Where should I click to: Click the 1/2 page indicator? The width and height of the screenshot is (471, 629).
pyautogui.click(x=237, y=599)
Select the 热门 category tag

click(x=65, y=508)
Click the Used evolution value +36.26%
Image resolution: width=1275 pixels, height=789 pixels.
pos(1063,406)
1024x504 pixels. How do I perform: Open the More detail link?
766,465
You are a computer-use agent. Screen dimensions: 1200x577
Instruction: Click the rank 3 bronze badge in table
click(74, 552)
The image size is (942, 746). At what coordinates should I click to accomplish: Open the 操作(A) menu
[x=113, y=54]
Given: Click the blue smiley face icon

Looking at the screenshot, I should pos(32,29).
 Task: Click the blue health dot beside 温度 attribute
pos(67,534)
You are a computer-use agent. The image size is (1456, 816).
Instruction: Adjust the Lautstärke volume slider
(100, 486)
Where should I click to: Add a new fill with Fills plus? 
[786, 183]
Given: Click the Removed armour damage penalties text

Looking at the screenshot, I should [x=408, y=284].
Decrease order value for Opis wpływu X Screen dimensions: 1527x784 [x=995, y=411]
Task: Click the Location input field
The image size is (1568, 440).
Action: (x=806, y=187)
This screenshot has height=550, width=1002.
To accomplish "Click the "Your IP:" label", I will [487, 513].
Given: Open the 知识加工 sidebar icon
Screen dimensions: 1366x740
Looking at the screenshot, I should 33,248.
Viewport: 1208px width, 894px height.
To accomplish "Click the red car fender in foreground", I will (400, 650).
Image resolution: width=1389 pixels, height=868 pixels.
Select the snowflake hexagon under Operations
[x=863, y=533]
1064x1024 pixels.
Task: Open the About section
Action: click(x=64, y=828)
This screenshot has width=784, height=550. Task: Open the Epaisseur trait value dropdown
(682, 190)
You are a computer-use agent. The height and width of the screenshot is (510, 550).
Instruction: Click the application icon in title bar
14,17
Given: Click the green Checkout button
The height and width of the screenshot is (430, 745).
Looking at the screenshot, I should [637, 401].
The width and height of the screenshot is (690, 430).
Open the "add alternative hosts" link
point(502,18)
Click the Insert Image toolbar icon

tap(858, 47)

- **Exercise**: Among the lines above, count those containing "computer", and give only the number.

- **Response**: 3